Au demeurant, si vous vous êtes décidé  à répondre à  mes courriers, ce n’est pas par sursaut déontologique mais parce qu’il y a certainement d’autres manœuvres pitoyables en cours , qui expliquent que vous ayez reçu l’ordre de me répondre.

Je connais assez bien d’expérience, le monde des criminels , et je sais que  lorsqu’ils se décident à faire ce qu’ils avaient refusé de faire jusqu’alors, c’est qu’ils sont contraints de s’enfoncer dans le crime… c’est ce qui vous arrive.

Cela dit, de mémoire, la question centrale que je faisais valoir, c’est que le Ministère de la Justice est mon dernier employeur, et qu’en cette qualité, le décret du 2 octobre 1980 lui fait obligation d’établir l’état de mes services.

L’arrêté de concession du 15 décembre 2003, au demeurant toujours soumis à contentieux, a pu s’occuper de mes services au Ministère de la Justice, cela n’enlève rien à l’obligation qui incombe à la Chancellerie, alors que je vais avoir 65 ans le 9 janvier prochain, d’établir l’état des services complets , document qui doit m’être adressé avant de me renvoyer à faire valoir mes droits devant le régime général.
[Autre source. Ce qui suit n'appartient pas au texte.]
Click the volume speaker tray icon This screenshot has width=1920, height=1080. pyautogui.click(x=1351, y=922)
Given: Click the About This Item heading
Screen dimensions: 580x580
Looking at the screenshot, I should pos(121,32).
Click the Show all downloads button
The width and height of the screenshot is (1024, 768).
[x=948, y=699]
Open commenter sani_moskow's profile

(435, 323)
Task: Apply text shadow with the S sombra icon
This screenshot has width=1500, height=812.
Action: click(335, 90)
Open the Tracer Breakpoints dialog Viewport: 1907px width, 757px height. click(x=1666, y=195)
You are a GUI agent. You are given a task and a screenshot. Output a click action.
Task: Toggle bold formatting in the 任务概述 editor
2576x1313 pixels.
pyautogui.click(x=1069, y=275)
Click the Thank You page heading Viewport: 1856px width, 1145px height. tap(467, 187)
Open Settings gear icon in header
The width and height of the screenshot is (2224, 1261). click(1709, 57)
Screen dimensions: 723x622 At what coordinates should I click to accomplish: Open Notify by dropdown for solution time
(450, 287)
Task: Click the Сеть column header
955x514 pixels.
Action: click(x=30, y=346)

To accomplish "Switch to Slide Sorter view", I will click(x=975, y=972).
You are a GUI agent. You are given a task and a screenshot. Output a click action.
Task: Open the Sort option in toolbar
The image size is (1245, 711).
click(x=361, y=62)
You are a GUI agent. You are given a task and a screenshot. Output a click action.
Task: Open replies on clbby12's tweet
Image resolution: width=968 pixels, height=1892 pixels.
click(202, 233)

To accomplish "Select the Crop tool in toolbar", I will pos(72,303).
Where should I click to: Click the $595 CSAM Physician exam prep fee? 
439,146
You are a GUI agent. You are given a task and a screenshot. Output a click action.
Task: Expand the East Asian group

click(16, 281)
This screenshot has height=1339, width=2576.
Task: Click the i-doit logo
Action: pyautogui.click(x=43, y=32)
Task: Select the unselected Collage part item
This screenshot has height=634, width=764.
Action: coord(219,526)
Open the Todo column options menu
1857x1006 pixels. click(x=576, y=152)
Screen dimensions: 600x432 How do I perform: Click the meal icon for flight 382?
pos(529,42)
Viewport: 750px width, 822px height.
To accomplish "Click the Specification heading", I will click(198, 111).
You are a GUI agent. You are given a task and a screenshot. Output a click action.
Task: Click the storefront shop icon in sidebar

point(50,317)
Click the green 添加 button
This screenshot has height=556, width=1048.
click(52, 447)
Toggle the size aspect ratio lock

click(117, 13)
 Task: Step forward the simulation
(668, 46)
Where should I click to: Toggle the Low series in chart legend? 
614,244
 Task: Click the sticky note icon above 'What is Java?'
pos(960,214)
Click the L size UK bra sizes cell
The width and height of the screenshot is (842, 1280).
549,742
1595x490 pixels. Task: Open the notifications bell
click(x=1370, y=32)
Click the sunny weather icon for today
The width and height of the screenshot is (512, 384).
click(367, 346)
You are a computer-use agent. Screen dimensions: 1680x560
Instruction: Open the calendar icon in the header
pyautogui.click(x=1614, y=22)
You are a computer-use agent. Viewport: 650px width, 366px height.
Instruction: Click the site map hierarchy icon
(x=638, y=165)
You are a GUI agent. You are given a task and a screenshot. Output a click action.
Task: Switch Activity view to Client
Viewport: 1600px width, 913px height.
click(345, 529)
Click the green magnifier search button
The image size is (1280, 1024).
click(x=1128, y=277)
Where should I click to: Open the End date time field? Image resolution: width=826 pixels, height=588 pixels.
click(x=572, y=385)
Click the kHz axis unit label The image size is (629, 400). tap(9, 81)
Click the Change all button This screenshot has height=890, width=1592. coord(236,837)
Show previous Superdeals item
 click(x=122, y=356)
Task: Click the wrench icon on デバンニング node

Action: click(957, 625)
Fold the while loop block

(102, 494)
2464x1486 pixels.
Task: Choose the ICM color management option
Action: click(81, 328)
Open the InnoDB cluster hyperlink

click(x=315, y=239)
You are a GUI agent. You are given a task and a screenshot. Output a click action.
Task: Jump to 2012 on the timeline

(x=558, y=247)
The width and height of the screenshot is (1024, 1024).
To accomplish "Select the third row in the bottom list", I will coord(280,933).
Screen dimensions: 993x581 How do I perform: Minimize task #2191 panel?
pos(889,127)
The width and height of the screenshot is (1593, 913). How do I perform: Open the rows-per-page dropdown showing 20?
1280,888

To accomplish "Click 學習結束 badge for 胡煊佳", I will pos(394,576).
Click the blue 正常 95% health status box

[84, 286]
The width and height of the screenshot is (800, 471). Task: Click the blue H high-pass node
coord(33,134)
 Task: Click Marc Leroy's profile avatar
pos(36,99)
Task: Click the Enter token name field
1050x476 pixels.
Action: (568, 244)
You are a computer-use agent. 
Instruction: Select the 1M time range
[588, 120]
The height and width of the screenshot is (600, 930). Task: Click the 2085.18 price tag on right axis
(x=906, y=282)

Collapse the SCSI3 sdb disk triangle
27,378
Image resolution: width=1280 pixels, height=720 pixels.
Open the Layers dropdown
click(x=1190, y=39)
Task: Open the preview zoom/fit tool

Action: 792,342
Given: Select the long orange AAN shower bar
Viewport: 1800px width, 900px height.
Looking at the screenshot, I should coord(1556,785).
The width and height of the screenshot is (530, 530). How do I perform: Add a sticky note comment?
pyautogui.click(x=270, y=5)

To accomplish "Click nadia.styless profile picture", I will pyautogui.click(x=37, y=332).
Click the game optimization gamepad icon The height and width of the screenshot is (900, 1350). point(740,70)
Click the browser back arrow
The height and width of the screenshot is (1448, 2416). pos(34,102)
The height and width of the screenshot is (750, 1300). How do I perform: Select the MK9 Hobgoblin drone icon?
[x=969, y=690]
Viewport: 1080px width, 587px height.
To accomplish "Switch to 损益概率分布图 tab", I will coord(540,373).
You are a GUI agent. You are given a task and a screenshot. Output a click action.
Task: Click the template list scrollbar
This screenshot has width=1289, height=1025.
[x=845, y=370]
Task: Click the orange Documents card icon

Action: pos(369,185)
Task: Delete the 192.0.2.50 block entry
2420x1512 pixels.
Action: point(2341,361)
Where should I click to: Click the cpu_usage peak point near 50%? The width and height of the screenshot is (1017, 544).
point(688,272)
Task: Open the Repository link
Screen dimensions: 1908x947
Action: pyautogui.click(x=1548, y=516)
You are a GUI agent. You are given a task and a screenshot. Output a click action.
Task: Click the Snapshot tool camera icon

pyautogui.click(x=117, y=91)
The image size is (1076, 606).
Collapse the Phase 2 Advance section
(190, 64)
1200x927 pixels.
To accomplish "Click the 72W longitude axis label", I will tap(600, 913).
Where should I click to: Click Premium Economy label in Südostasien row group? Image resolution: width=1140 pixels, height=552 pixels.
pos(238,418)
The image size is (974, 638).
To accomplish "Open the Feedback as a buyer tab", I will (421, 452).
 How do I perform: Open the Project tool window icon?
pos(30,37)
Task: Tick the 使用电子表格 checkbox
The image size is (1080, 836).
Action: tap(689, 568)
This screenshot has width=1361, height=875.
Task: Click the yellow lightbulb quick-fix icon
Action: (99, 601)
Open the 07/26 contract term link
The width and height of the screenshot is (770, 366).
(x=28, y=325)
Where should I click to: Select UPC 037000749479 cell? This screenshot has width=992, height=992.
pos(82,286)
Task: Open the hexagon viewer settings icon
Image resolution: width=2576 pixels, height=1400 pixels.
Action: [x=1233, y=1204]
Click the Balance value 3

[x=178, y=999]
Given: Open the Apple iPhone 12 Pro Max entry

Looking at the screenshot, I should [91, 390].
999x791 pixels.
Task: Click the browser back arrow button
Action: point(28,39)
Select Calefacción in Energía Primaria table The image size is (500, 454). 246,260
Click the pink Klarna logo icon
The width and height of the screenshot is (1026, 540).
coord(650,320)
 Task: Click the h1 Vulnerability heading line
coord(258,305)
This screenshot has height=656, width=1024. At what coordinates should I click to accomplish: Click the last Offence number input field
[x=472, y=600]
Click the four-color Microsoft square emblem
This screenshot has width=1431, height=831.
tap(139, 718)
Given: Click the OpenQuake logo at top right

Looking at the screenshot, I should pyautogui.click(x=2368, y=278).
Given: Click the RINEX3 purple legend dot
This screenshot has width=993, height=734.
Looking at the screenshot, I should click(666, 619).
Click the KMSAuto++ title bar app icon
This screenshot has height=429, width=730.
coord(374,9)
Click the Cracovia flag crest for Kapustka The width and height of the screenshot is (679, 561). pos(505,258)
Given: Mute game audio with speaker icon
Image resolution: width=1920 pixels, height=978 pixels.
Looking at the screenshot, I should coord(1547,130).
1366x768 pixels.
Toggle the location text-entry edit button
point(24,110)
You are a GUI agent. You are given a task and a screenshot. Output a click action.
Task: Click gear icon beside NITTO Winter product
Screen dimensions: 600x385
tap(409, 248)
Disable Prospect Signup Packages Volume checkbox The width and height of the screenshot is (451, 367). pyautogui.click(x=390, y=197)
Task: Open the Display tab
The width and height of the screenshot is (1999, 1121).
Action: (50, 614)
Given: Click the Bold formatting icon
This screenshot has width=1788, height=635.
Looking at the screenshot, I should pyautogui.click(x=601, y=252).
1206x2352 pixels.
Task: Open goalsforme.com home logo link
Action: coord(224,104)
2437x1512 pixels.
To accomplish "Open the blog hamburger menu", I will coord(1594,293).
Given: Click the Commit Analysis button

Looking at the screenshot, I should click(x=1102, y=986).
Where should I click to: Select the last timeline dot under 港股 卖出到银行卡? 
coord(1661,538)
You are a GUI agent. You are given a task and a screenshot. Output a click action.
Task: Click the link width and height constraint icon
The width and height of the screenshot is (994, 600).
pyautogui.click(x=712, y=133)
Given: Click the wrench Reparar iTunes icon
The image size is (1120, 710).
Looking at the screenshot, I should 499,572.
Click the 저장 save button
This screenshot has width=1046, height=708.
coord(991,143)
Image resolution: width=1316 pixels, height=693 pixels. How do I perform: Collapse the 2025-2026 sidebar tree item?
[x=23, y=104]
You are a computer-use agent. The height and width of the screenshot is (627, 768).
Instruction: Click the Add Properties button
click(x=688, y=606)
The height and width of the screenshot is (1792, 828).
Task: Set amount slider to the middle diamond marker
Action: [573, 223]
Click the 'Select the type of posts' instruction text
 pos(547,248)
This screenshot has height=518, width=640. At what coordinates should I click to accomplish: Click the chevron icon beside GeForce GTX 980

Je suppose que le présent courrier, en l’absence d’ordres de vos supérieurs, mais que valent vos supérieurs, n’aura pas de suites, mais il garde le mérite de vous renvoyer à votre valeur suprême , la lâcheté.

Je vous prie de transmettre mes salutations respectueuses au clochard qui stationne rue de la Paix depuis plusieurs semaines, il lui reste une humanité qui a depuis longtemps disparu du Ministère de la Justice.